#### Data to use
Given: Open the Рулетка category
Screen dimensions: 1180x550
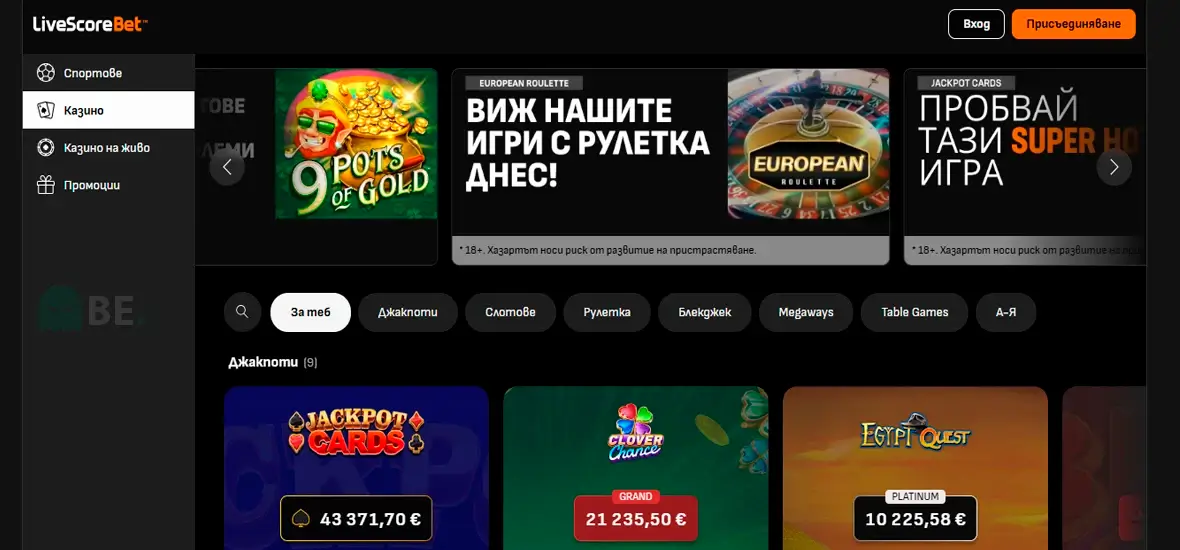Looking at the screenshot, I should point(607,312).
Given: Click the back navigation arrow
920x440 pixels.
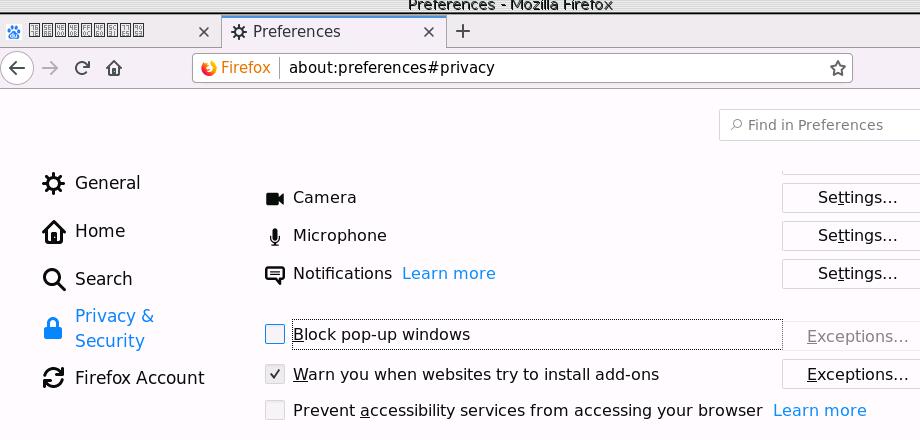Looking at the screenshot, I should (x=17, y=68).
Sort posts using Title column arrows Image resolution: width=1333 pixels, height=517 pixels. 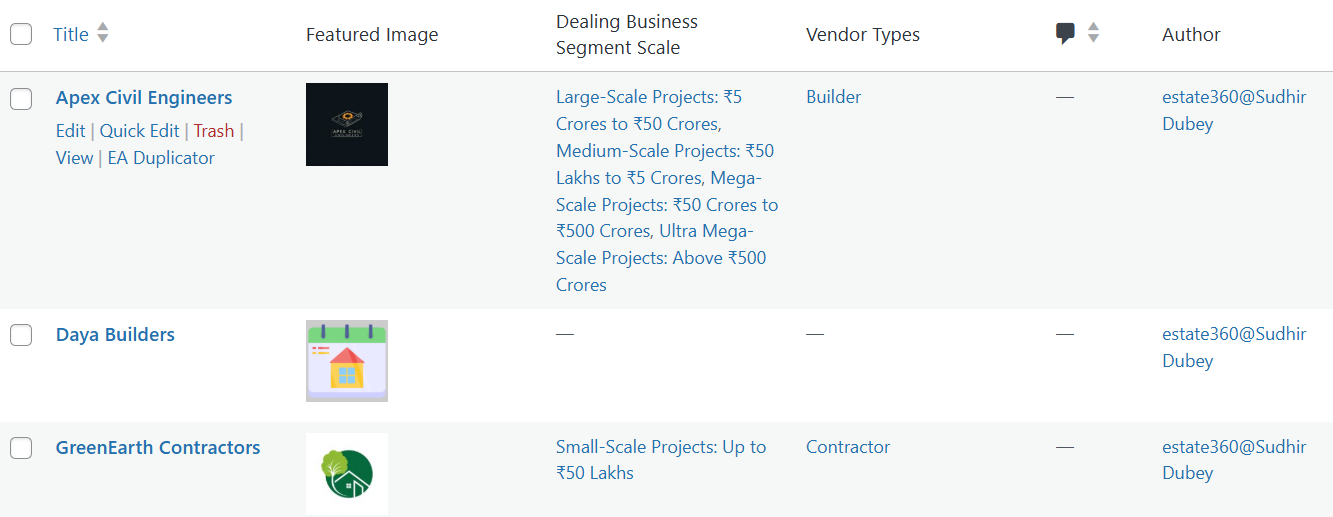coord(102,33)
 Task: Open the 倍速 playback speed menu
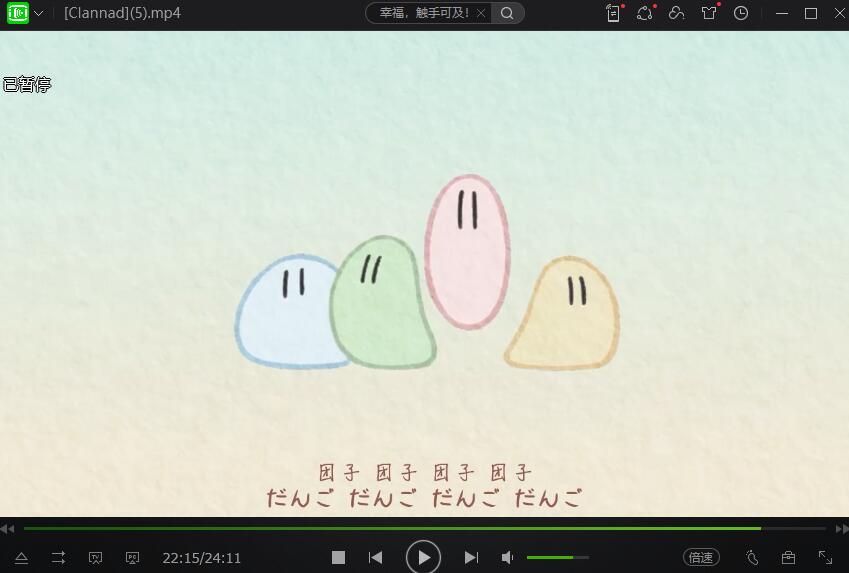pyautogui.click(x=701, y=558)
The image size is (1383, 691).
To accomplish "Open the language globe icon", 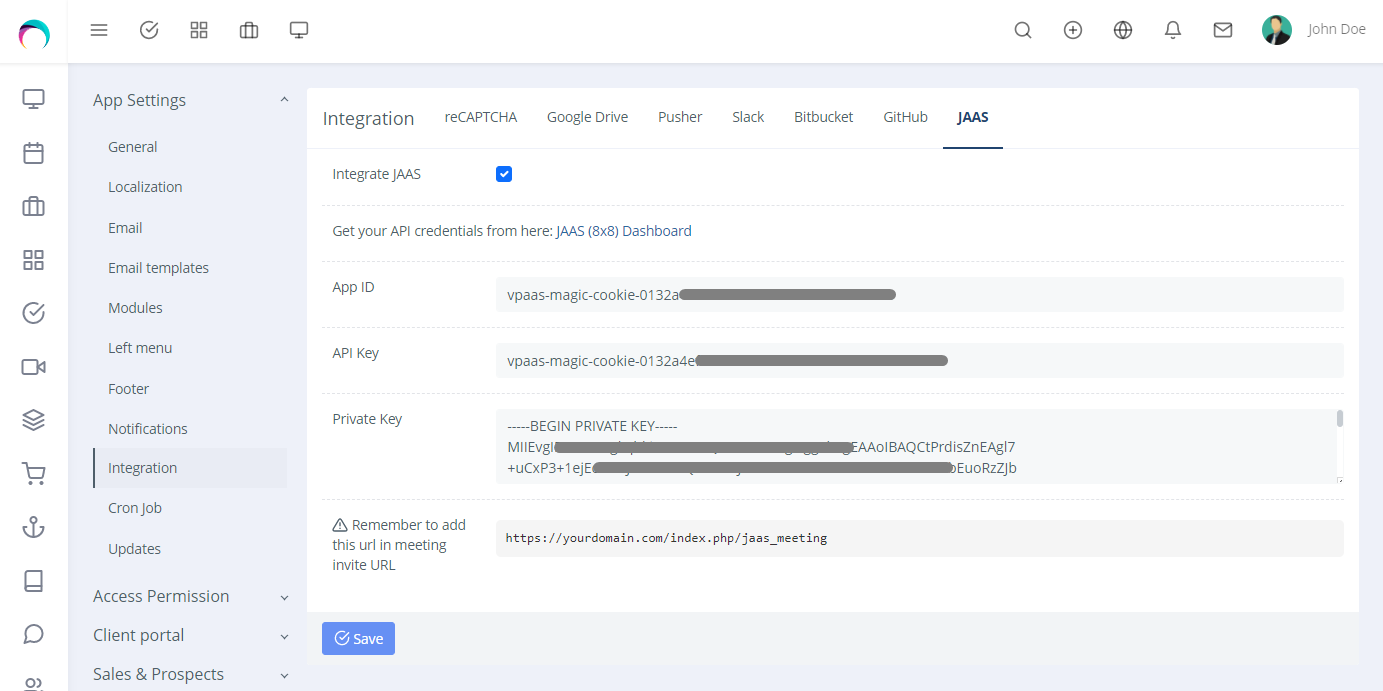I will 1122,29.
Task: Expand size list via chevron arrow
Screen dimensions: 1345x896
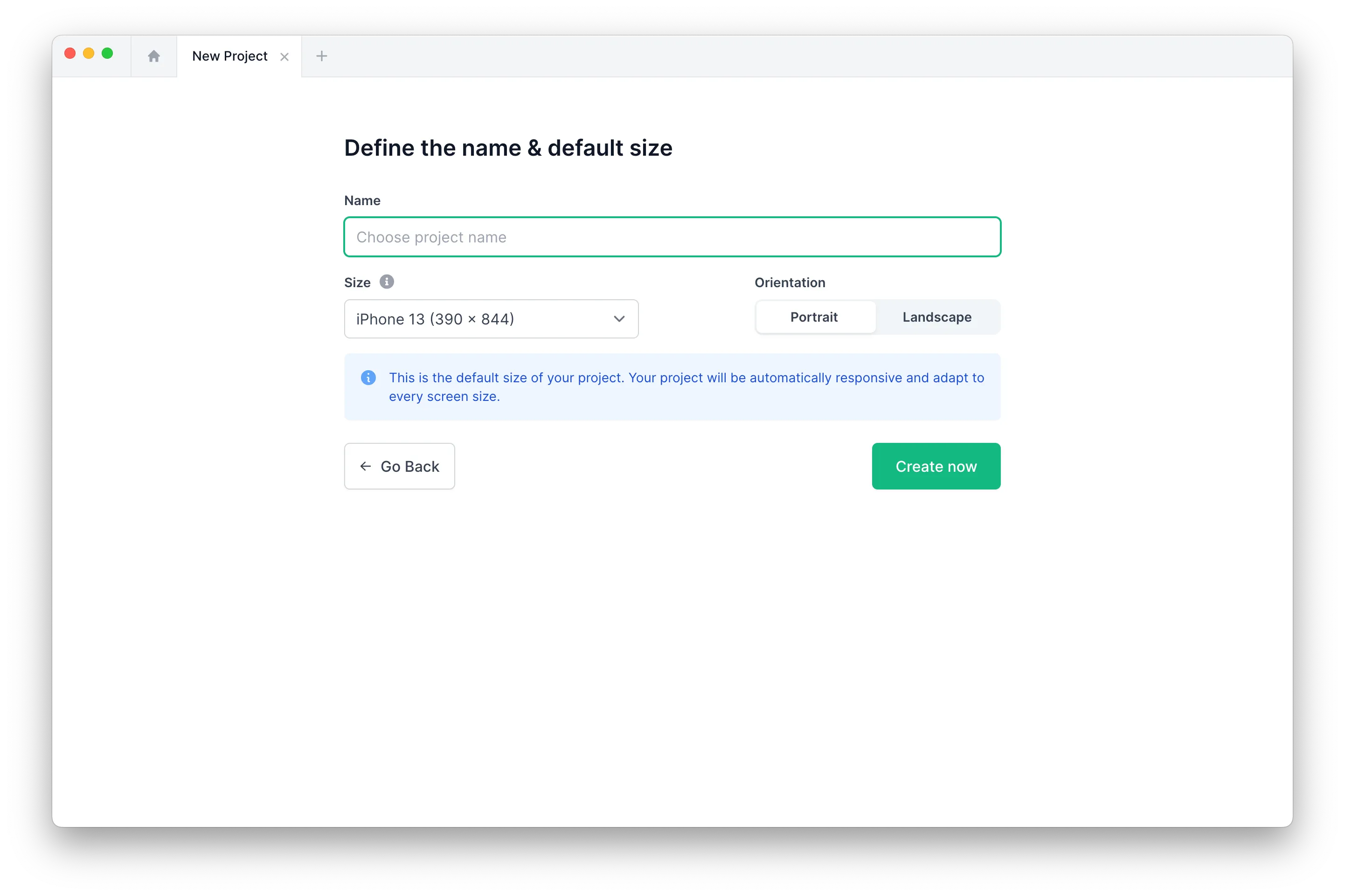Action: pos(619,319)
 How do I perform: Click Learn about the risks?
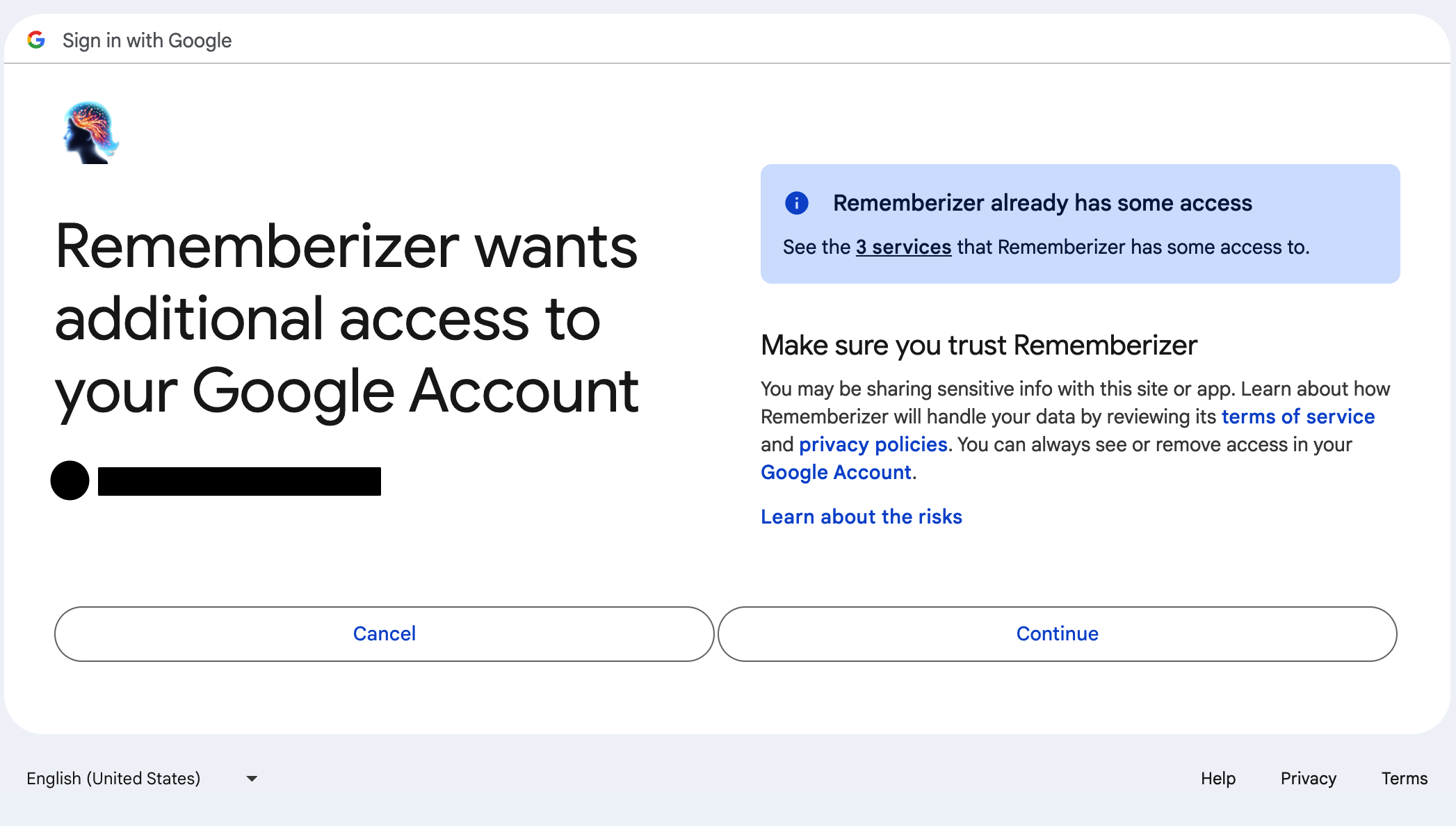click(x=862, y=517)
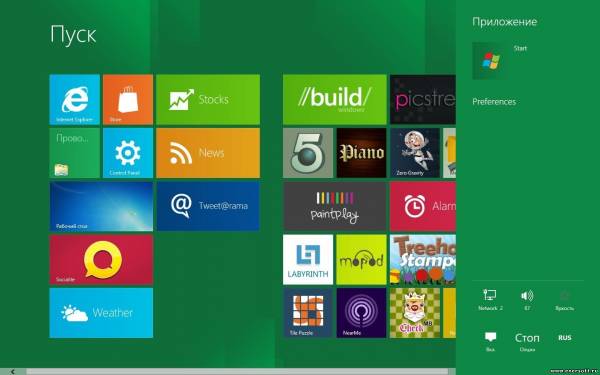Click the scrollbar left arrow

pos(13,372)
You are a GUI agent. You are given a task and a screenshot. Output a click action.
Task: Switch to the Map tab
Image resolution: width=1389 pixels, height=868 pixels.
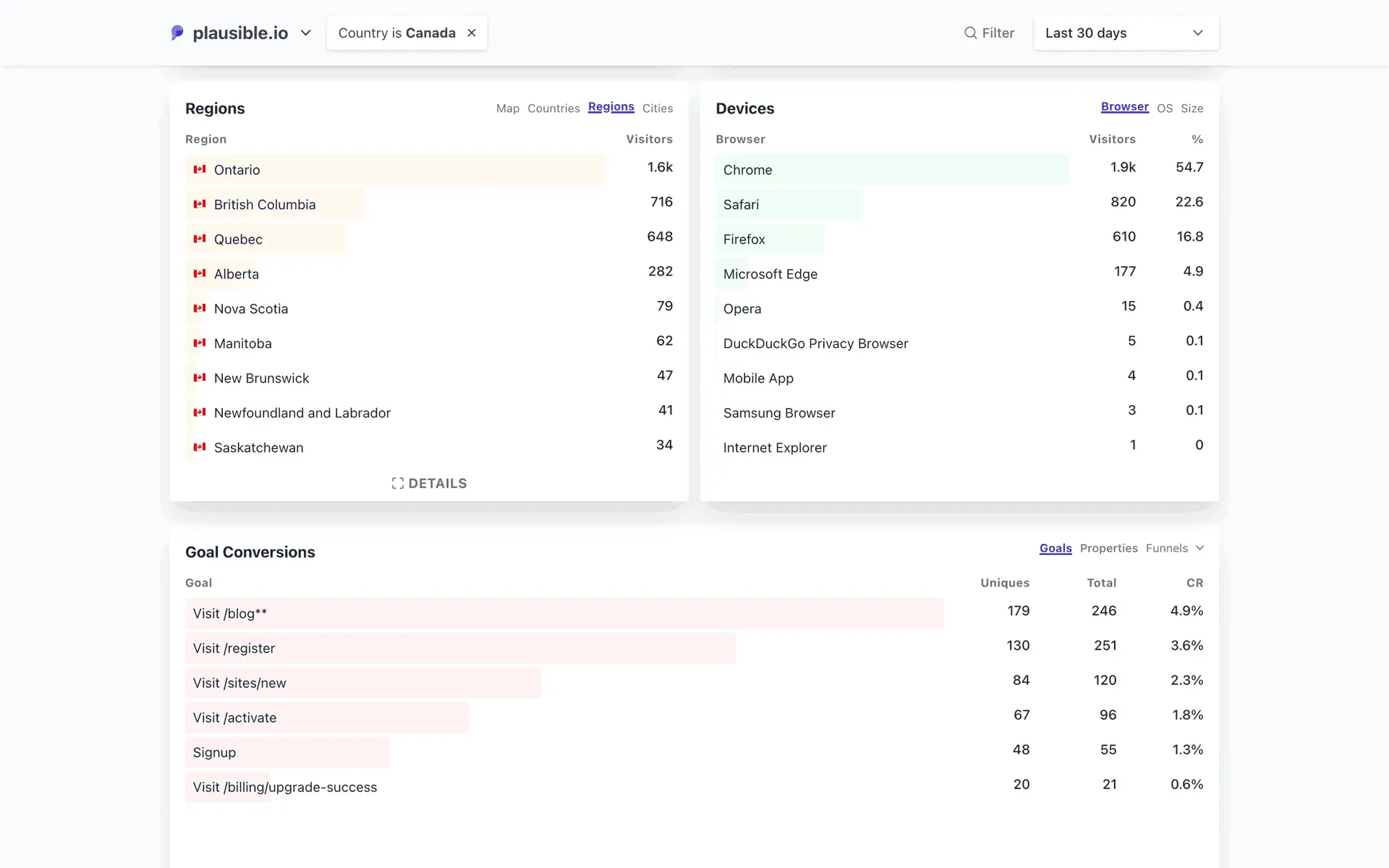tap(507, 109)
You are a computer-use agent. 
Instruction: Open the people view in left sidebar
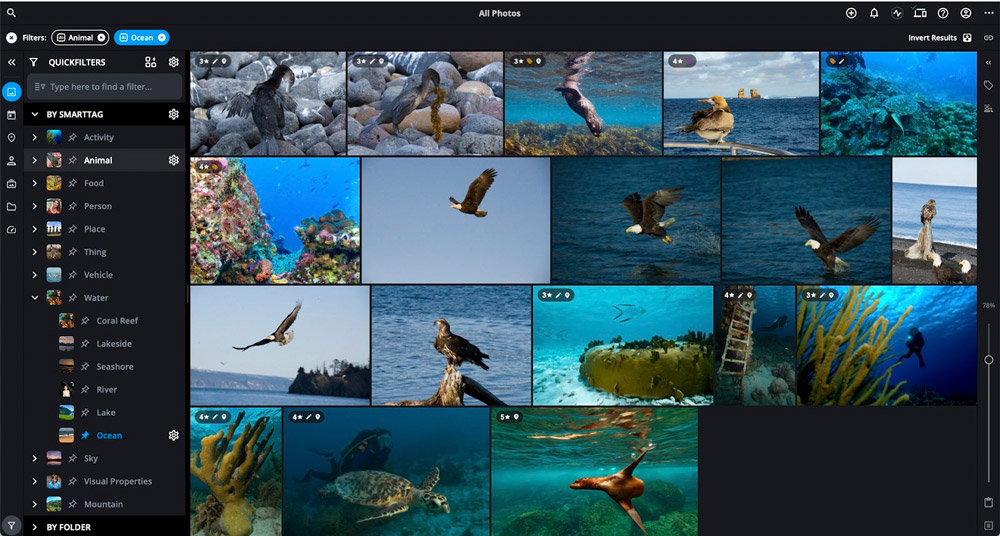tap(11, 161)
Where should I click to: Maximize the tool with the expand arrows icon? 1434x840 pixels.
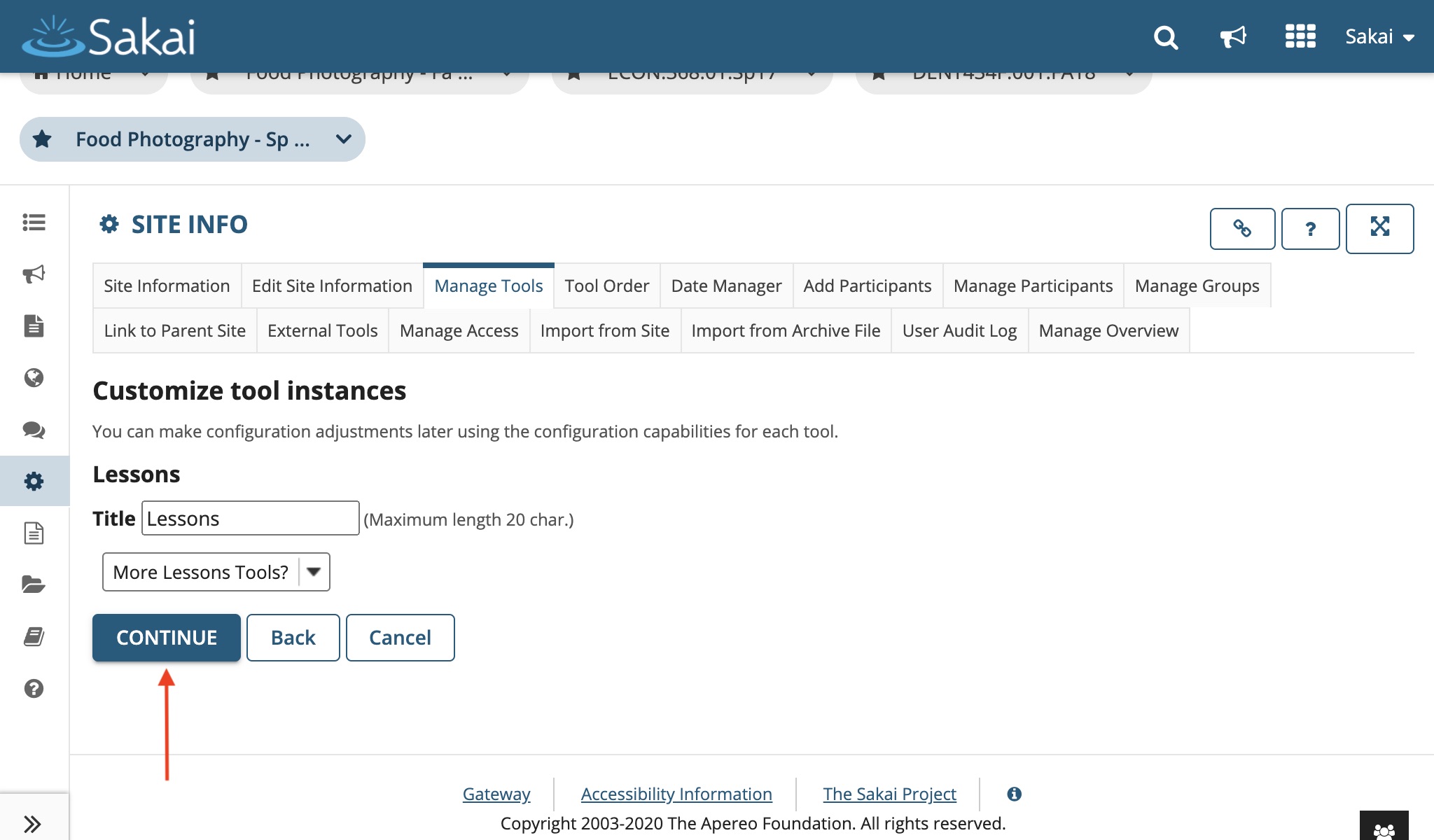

#### The exercise
Set down the records above, unchanged, from the line containing "Task: Expand size list via chevron arrow" through the end of the records, including both the first and the last line. Omit the pictures.

#### Solution for this task
Task: Expand size list via chevron arrow
Screen dimensions: 1345x896
Action: pos(619,319)
 How do I perform: Click Learn about the risks?
click(x=862, y=517)
Click the scrollbar left arrow

pos(13,372)
You are a GUI agent. You are given a task and a screenshot. Output a click action.
Task: Switch to the Map tab
Image resolution: width=1389 pixels, height=868 pixels.
tap(507, 109)
You are a computer-use agent. 
Instruction: Open the people view in left sidebar
tap(11, 161)
Where should I click to: Maximize the tool with the expand arrows icon? 1434x840 pixels.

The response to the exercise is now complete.